▶ **KUTIPAN TERPILIH**:
┏━━

Thursday, February 21, 2008

Penimbun Harta Karun

Tanggal 16 Februari, tepat dua tahun aku numpang hidup di Bandung. Berarti sudah dua tahun juga aku menghuni kamar kosku. Beberapa hari lalu, tumben pagi-pagi aku tergerak untuk sedikit beberes. Beneran sedikit, karena cuma nyapu dan beresin koran yang terserak di lantai. Trus, iseng-iseng aku ngeliat salah satu laci. Rusuh deh isinya. Laci yang ukurannya gak seberapa itu penuh dengan sesuatu dari yang penting sampe gak penting sama sekali: slip gaji dari tahun pertama, kuitansi pembayaran kos, tiket kereta api, bon pembelian kamera, bon belanja di supermarket, kartu diskon dari foto studio dan kupon cuci cetak gratis (semua dah kedaluwarsa), dan receipt transaksi ATM dari bulan antah berantah. Stres juga ngeliatnya. Tapi tiba-tiba stresku terobati karena pas buka sebuah amplop, nemu uang Rp 100.000 di dalamnya. Seneng banget, berasa nemu harta karun! Laci pun aku rapiin. Barang-barang gak penting aku buang.

Abis itu aku meriksa sudut-sudut kamar yang laen. Lemari dua pintuku, di satu sisi berantakan banget, sementara di satu sisi lainnya agak mendingan. Trus, ada dua tumpukan koran yang udah mulai tinggi. Sebenernya masih ada lagi setumpuk koran lembar Jabar (yang kuselaraskan bahasanya) sejak pertama kali terbit. Yang satu ini sebenernya bisa kubuang sejak dulu. Cuma, sayang aja melenyapkan barang bukti hasil kerja kerasku (cieee). Tapi, kegemaranku (???) ini pernah bermanfaat lho. Setidaknya ada 1-2 lembar liputan khusus yang diambil dari koleksiku dibingkai dan terpajang di dinding kantor. Hari ini sebagian besar koran itu udah siap aku hibahkan ke asisten RT ibu kos untuk dia jual. Tentu aku masih harus menyimpan koran edisi 2008 demi kepentingan pekerjaan.Hehehe…

Lanjut ke kontainer plastikku yang terdiri dari empat kotak. Di kotak paling atas ada dua wadah berisi koleksi gelang dan aksesori. Kotak kedua berisi perlengkapan masak-masakanku. Nah, kotak ketiga mulai gak jelas. Isi resminya sih album foto, koleksi buku harian beberapa tahun terakir, dan majalah berukuran besar. Tapi belakangan apa aja bisa nyemplung, termasuk ”database” SMS yang kuterima di hari-hari besarku. Kayaknya juga ada lembaran2 kertas berisi catetan SMS yang juga dah dua tahun :D Sementara kotak keempat, yang meski cukup tertata, overload dengan majalah berukuran kecil dan koleksi novel. Banyak banget yang belom aku baca sampe tuntas. Bahkan beberapa masih terbungkus segel plastik. Sok gak punya waktu baca nih. Payah.

┗━━

[Data lokasi kata dan elemen]
┏━━

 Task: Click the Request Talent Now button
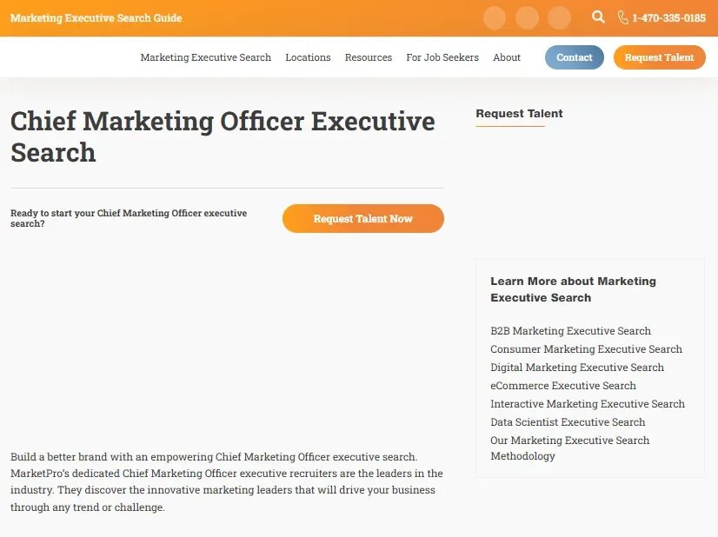(363, 218)
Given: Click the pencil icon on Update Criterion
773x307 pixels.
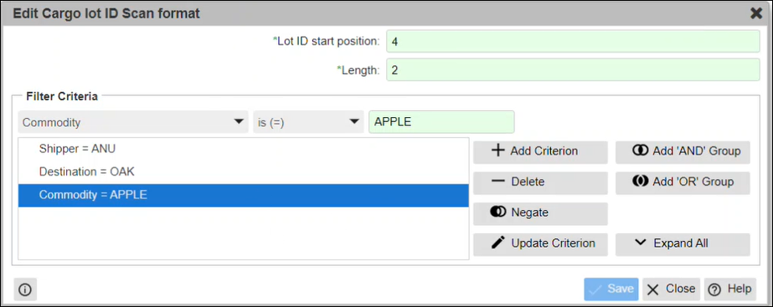Looking at the screenshot, I should pyautogui.click(x=498, y=243).
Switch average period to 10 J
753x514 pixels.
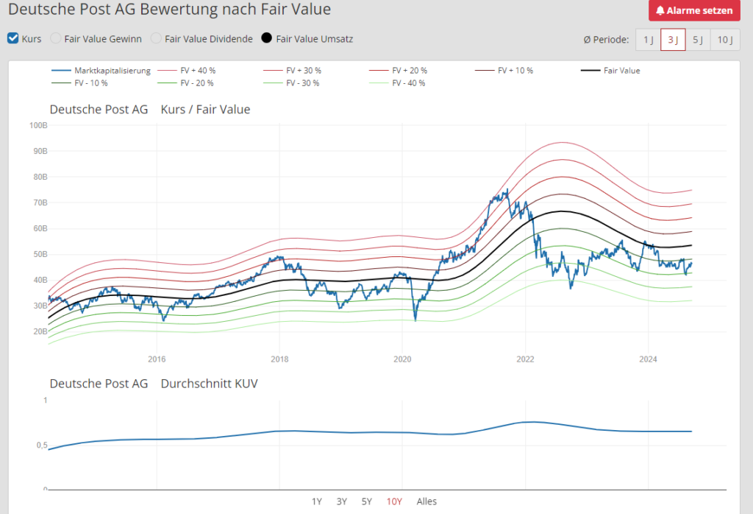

┗━━

▶ **YANG DIMINTA**: Tuliskan kembali dengan persis bagian dari tulisan tentang beberes kamar kos yang dibuka dengan kata-kata "Lanjut ke kontainer" dan ditutup dengan "baca nih. Payah.".

▶ **JAWABAN TUGAS**:
Lanjut ke kontainer plastikku yang terdiri dari empat kotak. Di kotak paling atas ada dua wadah berisi koleksi gelang dan aksesori. Kotak kedua berisi perlengkapan masak-masakanku. Nah, kotak ketiga mulai gak jelas. Isi resminya sih album foto, koleksi buku harian beberapa tahun terakir, dan majalah berukuran besar. Tapi belakangan apa aja bisa nyemplung, termasuk ”database” SMS yang kuterima di hari-hari besarku. Kayaknya juga ada lembaran2 kertas berisi catetan SMS yang juga dah dua tahun :D Sementara kotak keempat, yang meski cukup tertata, overload dengan majalah berukuran kecil dan koleksi novel. Banyak banget yang belom aku baca sampe tuntas. Bahkan beberapa masih terbungkus segel plastik. Sok gak punya waktu baca nih. Payah.